**Given information**

[Start of section]

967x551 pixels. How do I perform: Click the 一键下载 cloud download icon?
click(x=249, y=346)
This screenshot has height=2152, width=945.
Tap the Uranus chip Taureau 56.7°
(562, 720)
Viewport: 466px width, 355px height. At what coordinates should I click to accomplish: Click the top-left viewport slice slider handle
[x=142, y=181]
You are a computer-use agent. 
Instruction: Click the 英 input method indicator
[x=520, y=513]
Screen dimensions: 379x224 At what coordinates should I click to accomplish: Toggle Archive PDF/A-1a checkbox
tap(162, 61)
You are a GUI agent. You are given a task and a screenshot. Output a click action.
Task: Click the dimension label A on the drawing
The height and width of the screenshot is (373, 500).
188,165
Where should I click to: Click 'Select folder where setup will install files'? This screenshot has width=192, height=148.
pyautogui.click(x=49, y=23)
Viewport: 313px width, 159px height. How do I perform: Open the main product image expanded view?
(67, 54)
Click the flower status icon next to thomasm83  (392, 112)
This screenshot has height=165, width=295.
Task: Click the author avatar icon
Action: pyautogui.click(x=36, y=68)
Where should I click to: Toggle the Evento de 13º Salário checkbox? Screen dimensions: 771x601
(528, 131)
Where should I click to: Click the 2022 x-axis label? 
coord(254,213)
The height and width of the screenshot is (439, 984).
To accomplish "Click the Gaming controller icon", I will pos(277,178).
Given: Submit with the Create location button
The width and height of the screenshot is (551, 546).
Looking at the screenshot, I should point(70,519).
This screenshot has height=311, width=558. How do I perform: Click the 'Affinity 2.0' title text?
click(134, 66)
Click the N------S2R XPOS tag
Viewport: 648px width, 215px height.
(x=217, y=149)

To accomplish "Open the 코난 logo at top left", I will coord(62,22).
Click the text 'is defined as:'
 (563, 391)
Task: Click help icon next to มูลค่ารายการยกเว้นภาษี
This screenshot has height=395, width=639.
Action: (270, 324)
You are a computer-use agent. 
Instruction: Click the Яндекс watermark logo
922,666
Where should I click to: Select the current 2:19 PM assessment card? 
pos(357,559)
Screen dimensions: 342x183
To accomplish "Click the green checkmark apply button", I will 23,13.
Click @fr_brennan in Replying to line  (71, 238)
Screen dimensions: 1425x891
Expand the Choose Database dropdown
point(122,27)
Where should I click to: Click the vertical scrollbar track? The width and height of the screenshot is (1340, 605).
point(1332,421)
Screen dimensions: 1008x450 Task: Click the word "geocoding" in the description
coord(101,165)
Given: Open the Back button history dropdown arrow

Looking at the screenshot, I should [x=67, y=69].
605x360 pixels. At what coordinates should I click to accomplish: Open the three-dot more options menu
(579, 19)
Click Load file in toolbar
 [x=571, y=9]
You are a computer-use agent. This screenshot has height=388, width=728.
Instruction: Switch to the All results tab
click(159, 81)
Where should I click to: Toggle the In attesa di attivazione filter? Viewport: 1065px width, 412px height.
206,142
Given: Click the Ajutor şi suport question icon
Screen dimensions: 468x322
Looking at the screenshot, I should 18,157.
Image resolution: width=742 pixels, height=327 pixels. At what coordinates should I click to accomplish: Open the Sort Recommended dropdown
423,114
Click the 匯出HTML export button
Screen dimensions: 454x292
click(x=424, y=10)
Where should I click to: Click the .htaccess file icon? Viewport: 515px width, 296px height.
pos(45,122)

[End of section]

**Task**
Looking at the data above, say how many lines include the string "agent" and add nothing.

**Result for this exercise**
4